Scrive Riccardo Bruno sul Corriere della Sera del 30 dicembre 2020:
“Mina canta sulle note di un musical: «Questa è la storia di un’idea e di chi trovò la strada per farne una realtà. Seppure noi siamo lontani ci fa sentire più vicini e meno soli noi».
È molto di più di uno spot il video che la Tim manderà in onda da domani – debutto prima del messaggio di fine anno del capo dello Stato -. È la narrazione di 100 anni di progressi, da quando i telefoni sono entrati prepotentemente nelle nostre vite, l’innovazione che più ha cambiato la società.
Il Gruppo Tim ha una fondazione recente, ma è la diretta prosecuzione di una vicenda industriale lunga, che risale a Telecom, e prima alla Sip, e prima ancora alle società nate nei primi anni Venti del secolo scorso…”

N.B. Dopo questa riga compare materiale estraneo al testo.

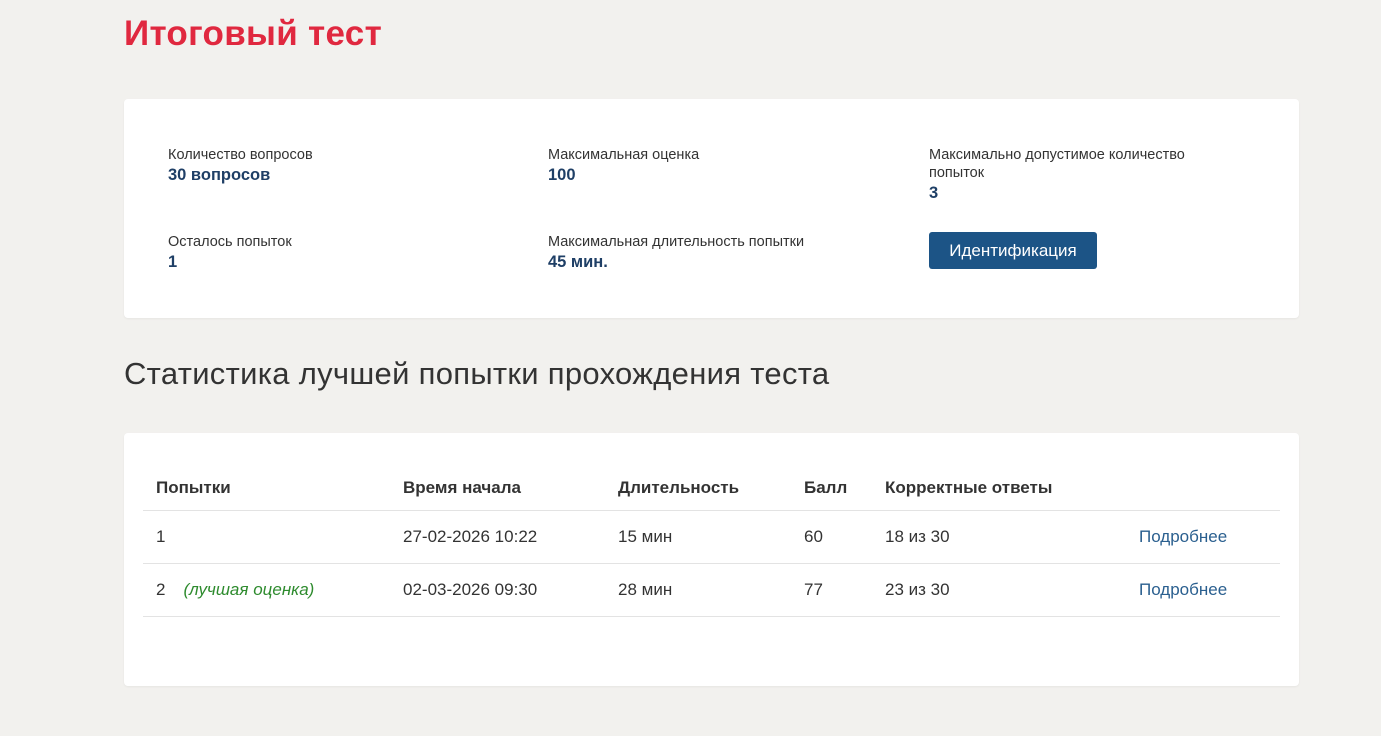  I want to click on max-score-label: Максимальная оценка, so click(624, 155).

Nell’articolo si ricorda che il telefono fu inventato alla fine dell’800. La sua diffusione prese corpo negli anni Venti tanto da portare a mettere ordine nel mercato di allora dividendo l’Italia in cinque grandi zone e affidandole a cinque società, che per impedire che le compagnie straniere controllassero il mercato: Stipel, Telve, Teti, Timo e Set. Questo era anche lo scenario nel quale decise di scendere in campo nel 1937 Cesare Valtellina, fondatore della nostra azienda. Il nuovo spot di TIM “racconta”, in un veloce viaggio nel tempo, caratterizzato da un ritmo narrativo incalzante, le evoluzioni delle telecomunicazioni, settore al quale Valtellina ha sempre dato un apporto importante in termini di lavoro al servizio delle reti. Lo spot TIM è stato ideato da Luca Josi, direttore Brand Strategy, Media & Multimedia Entertainment di Tim, che ha diretto il video di tre minuti e 49 secondi che scorre sulla voce di Mina che reinterpreta This is me (tra l’altro Tim ne è l’acronimo) del musical «The Greatest Showman» , Golden Globe nel 2018.

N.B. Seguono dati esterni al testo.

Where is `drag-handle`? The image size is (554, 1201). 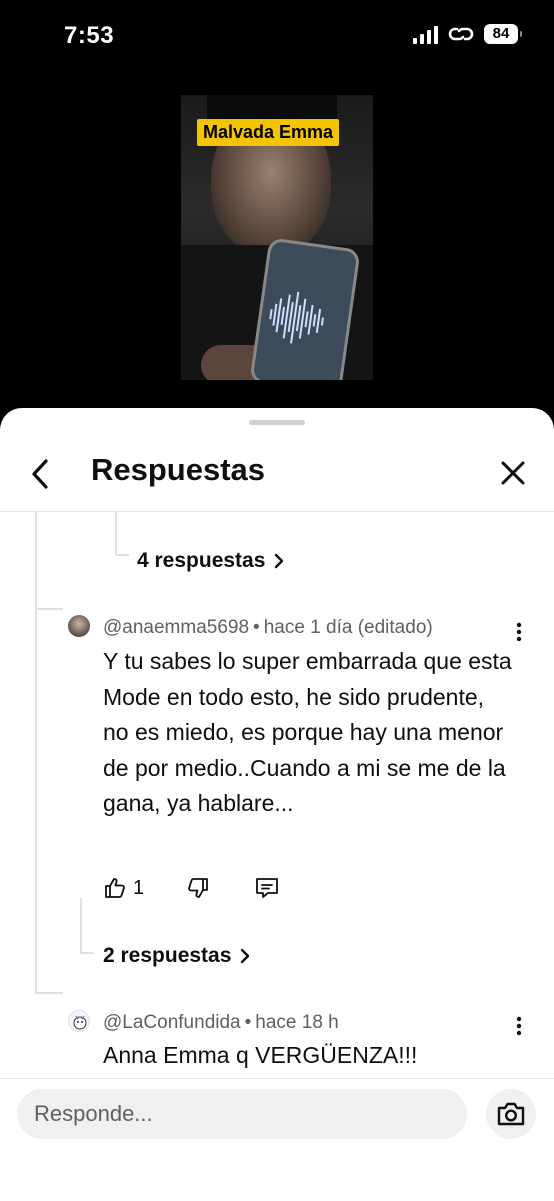 drag-handle is located at coordinates (277, 422).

Sempre nell’articolo del Corriere della Sera del 30 dicembre si può leggere: «È il racconto di una rivoluzione che si è affacciata nel Novecento e di cui siamo protagonisti – afferma Josi -. La possibilità di connettersi a distanza, che adesso diamo per scontata, ha cambiato l’esistenza delle persone. E noi vogliamo celebrarla in modo leggero, nelle parole e nei toni, per aiutare ad ammorbidire la ruvidità del presente». La pandemia ha reso plastico quanto sia vitale restare uniti a distanza, per non perdere gli affetti o il lavoro. Smartphone e webinar sono solo l’ultimo anello di una catena, a partire da quelle centraliniste e dai laboratori di Torino che permisero le prime conversazioni telefoniche da cui prende le mosse lo spot. Quello legato al telefono è un universo popolato da oggetti a cui siamo legati, molti ormai scomparsi. Dai primi telefoni neri in bachelite a quelli bianchi delle case più agiate (che diedero il nome al filone di film sentimentali a cavallo tra le due Guerre). Oppure le cabine telefoniche, la prima in metallo e vetro vista nel febbraio 1952 in Piazza San Babila a Milano, ormai rese superflue dai cellulari. E ancora il telefono a disco, con quello scorrere della rotella quando si componevano i numeri che rendeva febbrile l’attesa. O i gettoni e poi le più evolute carte telefoniche ormai archeologia per noi…”.